What to do: Please extract each line from the entries below that contains the word "Click".

-------- Data rows --------

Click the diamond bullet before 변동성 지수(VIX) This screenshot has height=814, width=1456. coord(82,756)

--------
-------- Data rows --------

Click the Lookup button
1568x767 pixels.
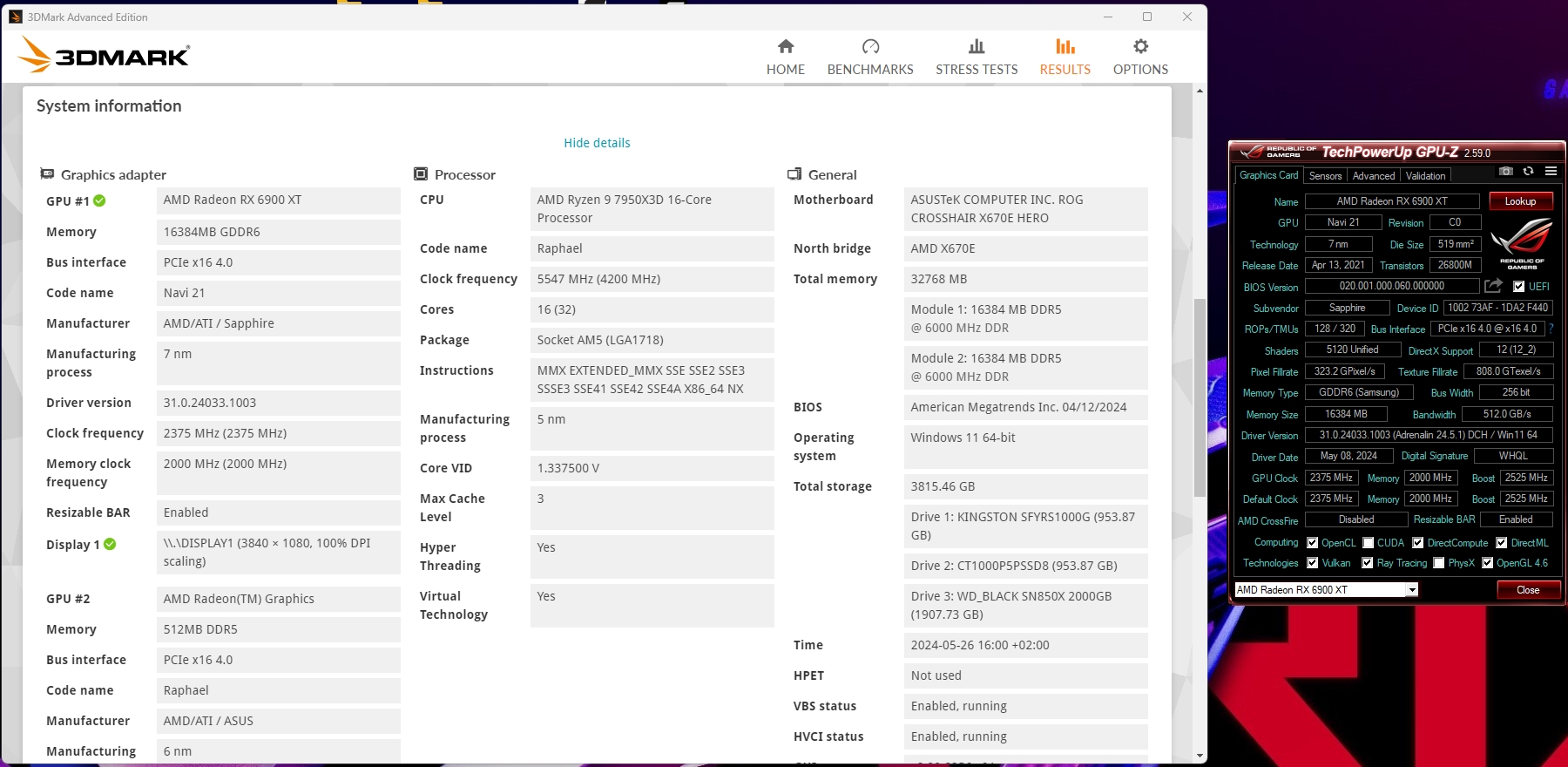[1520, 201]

--------
-------- Data rows --------

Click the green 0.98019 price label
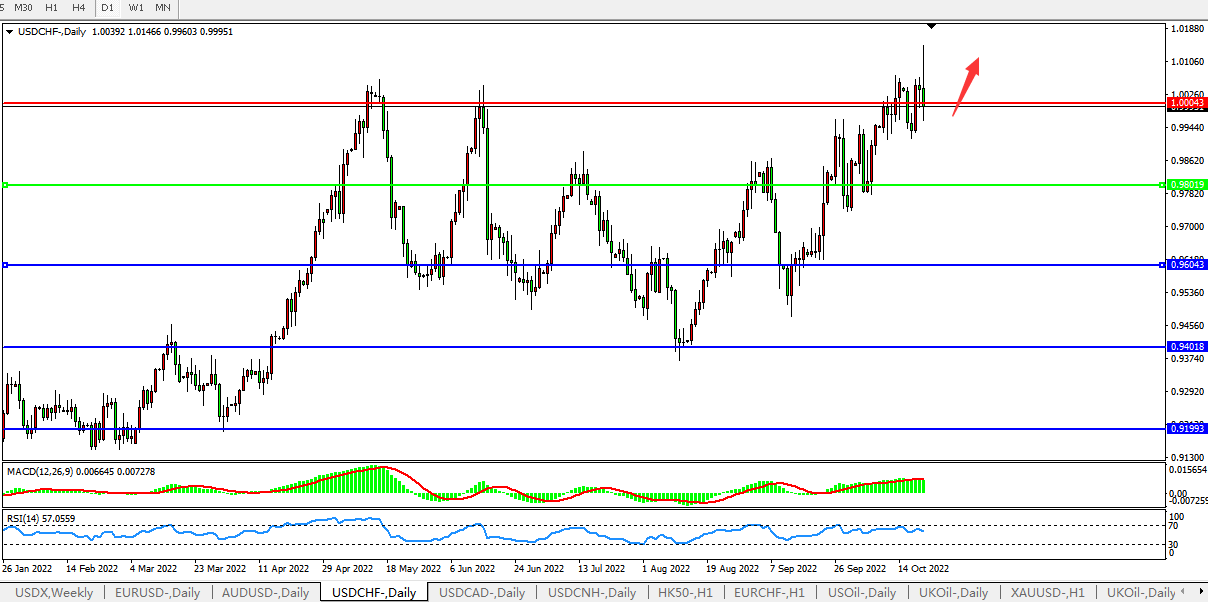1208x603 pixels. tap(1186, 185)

--------

Completed task:
Click the diamond bullet before 변동성 지수(VIX) This screenshot has height=814, width=1456. coord(82,756)
Click the Lookup button
Click the green 0.98019 price label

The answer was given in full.